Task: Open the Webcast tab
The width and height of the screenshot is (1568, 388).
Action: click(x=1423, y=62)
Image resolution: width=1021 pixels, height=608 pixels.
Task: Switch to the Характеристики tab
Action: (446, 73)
-----
ACTION ITEM =
Leave out every line before the one containing "The width and". Transcribe that line and all lines after it through the end of the data above, exactly.

EXERCISE OUTPUT =
The width and height of the screenshot is (1568, 388).
Action: click(x=1423, y=62)
Image resolution: width=1021 pixels, height=608 pixels.
Task: Switch to the Характеристики tab
Action: (446, 73)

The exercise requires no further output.